Eu sou só um cronista, mas se precisar, posso chamar minha patota, pegar uma enxada, escolher uma bacia dessas, e sair por aí, desentupindo canais.




sábado, 7 de março de 2020

crônica da semana - linda juventude


Linda juventude
É fato virado e mexido, que dou o maior valor no simbolismo das datas. Rastros deixados pelo tempo me atraem. E este março, olha que está têi-têi de dias emblemáticos. Agorinha, no início do mês, me tremi de pavulagem nas bases, quando dei ter alcançado a cifra de 36 anos com minha carteira assinada na profissão da qual me valho até hoje.  O subscrito foi em Rondônia, quando eu ainda era um bebê de 19 anos. Por aqueles dias, a minha linda juventude se desdobraria em mil partes que resultariam em indesejáveis sofrimentos, é certo, mas por outro lado, se emboletariam em prazerosas experiências.
Uma carreira profissional modesta, sem muito fulgor social. Maldita, às vezes. E que vem Integrada a uma vivência pessoal, íntima, cheia de preciosidades, cuidadosamente guardadas na memória (tem ‘amores gris’, lutas inglórias, desvãos, alardes, silêncios, sabores, traços e riscados tortuosos. Indeléveis saberes, dúvidas incontáveis.

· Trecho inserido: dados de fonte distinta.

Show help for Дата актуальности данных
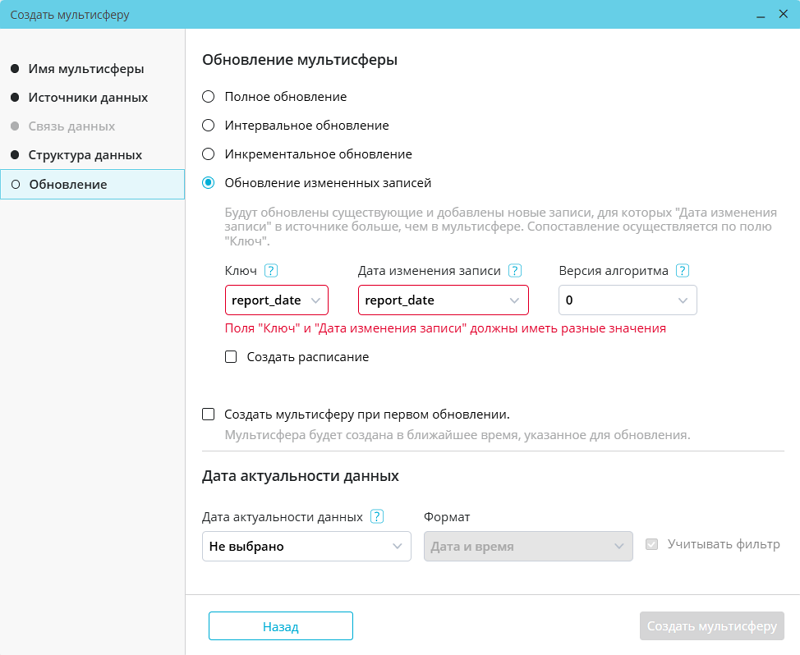This screenshot has width=800, height=655. [377, 517]
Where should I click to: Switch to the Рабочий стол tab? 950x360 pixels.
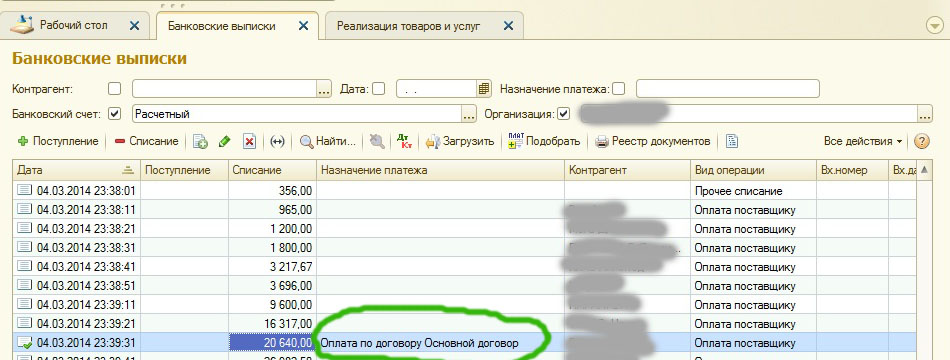(x=73, y=25)
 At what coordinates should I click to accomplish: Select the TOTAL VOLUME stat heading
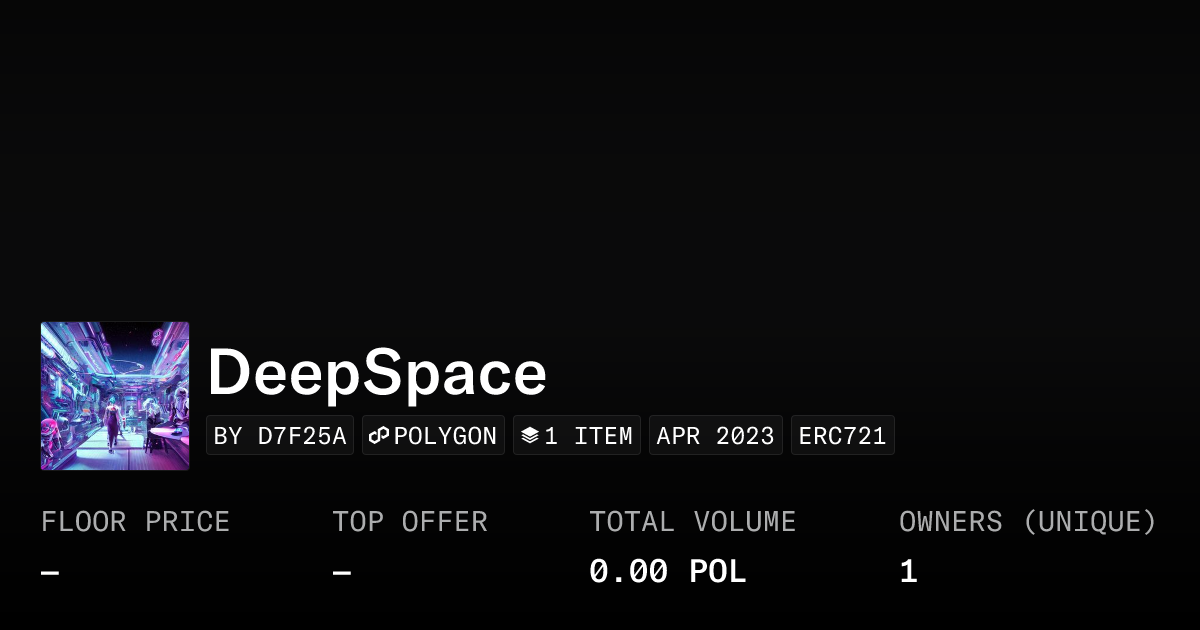coord(692,521)
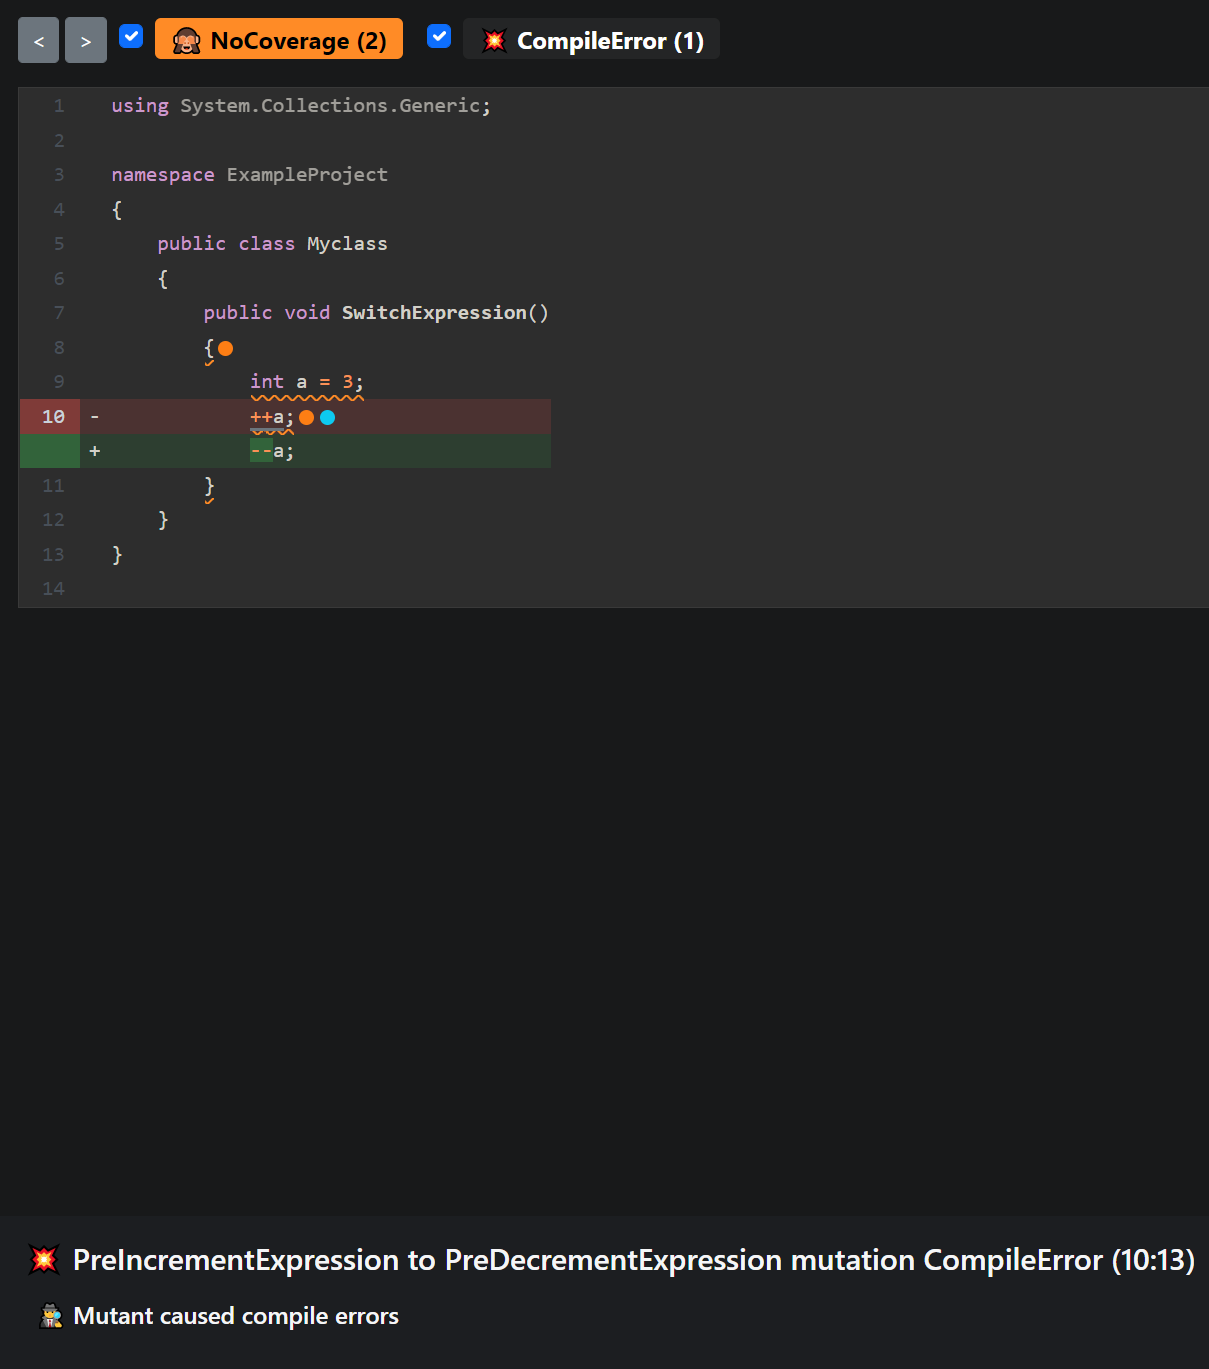Screen dimensions: 1209x1369
Task: Select the blue mutant dot on line 10
Action: (x=327, y=417)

Certezas poucas, entretanto, imprescindíveis).
A profissão me exigiu viajar sempre. E é exatamente de cada canto que passei que destaco a paixão incorrigível. Foram os cenários, as paisagens, os calores e afagos das cidades, dos rios, dos intrincados sertões que me deram além do necessário à sobrevivência, a graça da contemplação e a satisfação impagável dos sentidos.

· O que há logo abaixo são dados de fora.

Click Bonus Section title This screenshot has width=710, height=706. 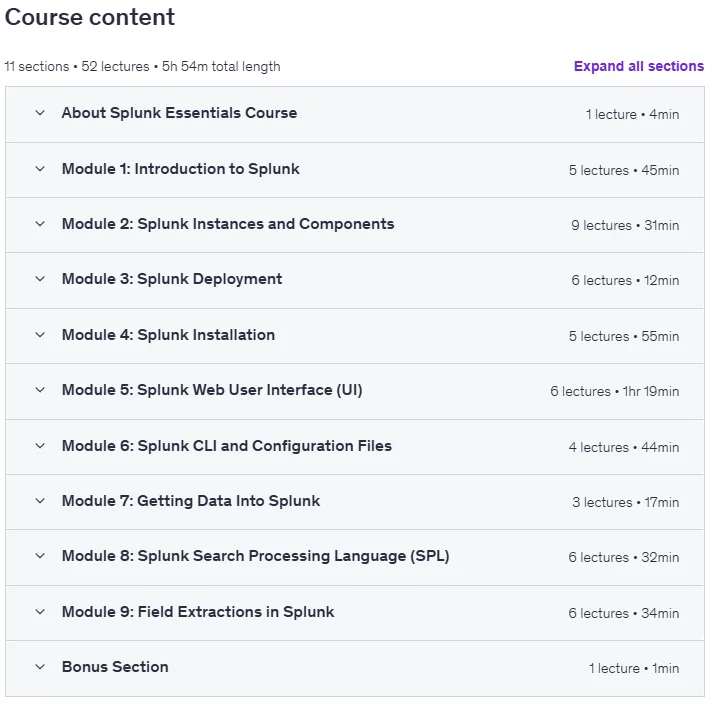pyautogui.click(x=115, y=667)
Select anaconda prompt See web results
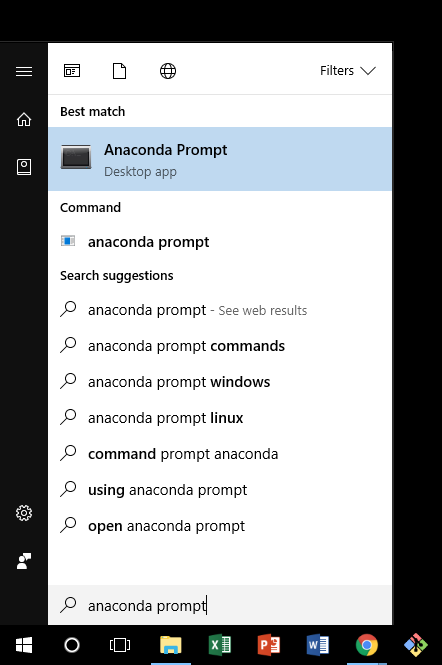442x665 pixels. point(220,310)
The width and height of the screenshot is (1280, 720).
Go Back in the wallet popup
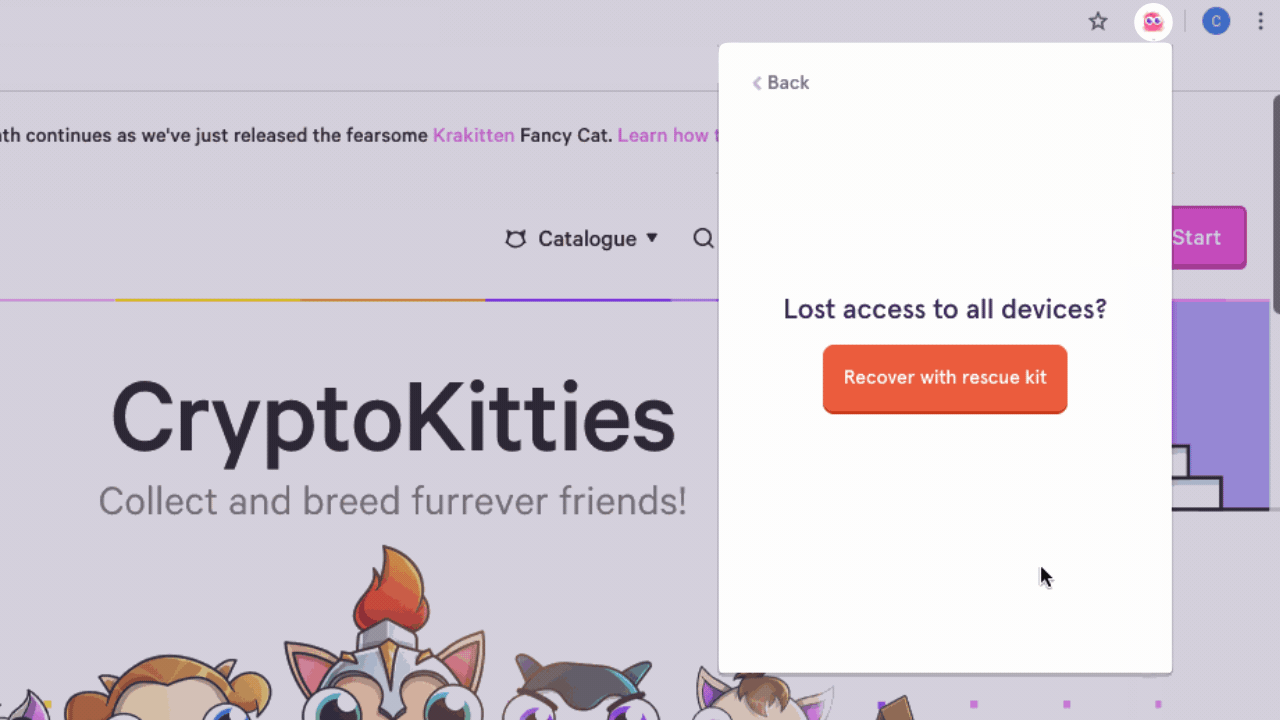pos(780,83)
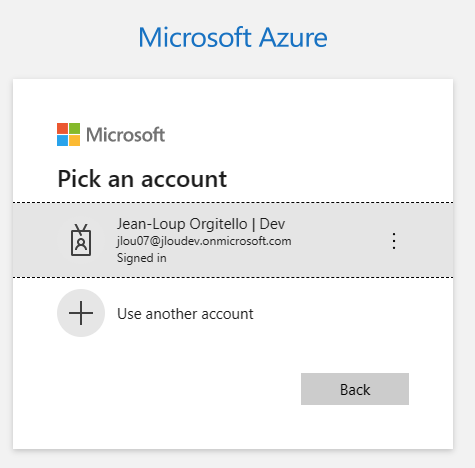Click the Signed in status text
The height and width of the screenshot is (468, 475).
142,258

Dentre as maravilhas que pude usufruir me vem à mente, um anoitecer na beira do Amazonas. A lua imensa, vermelha, vez ou outra exibindo um movimento líquido, como se vibrasse em filetes coloridos. Um efeito impressionante, possível porque o berço de onde nascia a lua era o leito encantado do rio. Estava em Macapá. Trabalhava com ouro. Nada, porém, a mim, da passagem que tive pelo Amapá, me pareceu mais rico do que a imagem extraordinária daquela lua-sereia saltando de dentro do banzeiro.
O clarão que vem do céu me mundiou também no Xingu. Era época de pouca chuva. Noite sem nuvem. As estrelas minavam espremidas umas nas outras. Partilhavam brilho. Faiscavam tonalidades e intensidade diferentes das cores. O céu do Xingu, por aqueles dias era tão adensado que as mais tradicionais constelações, aquelas que a gente conhece e localiza a partir dos atlas celestes, mimetizavam-se. E uma faixa brilhante dominava o céu. A Via Láctea dos Antigos. A noite do Xingu me levava ao alvorecer da humanidade.
Essa mistura de passado e presente se mostrou da mesmíssima forma, quando ganhei o rumo do norte pela BR 174, saindo de Manaus. Cada corte de estrada era um mergulho numa profundidade atávica de 100 milhões de anos. A exposição da bacia sedimentar amazônica ao longo da rodovia transforma aquele espaço numa artimanha do tempo geológico.
Em Porto Velho, trilhei o caminho em que cada dormente representa uma vida. Embarcado na locomotiva Mad Maria, desbravei o inferno verde. Em Altamira subi as cachoeiras e me embrenhei naquele amontoado de rochas que exibiam desenhos, mensagens dos primeiros homens amazônicos. O sagrado enredo ancestral gravado na rigidez do migmatito.
Tendo começado bebê, antes dos trinta já tinha vivido pacas. Um envelhecimento saudável se antecipou em mim traduzido em luas cheias, céus cintilantes, trilhas e trilhos. Revirando as páginas de um livro bom, passando e repassando calendas emblemáticas, cascavilhando a folhinha dos anos, às vezes beiro à síncope, vou às raias da letargia, acho que vou ter um passamento, mas que nada, o que me vem é só uma tosse doce.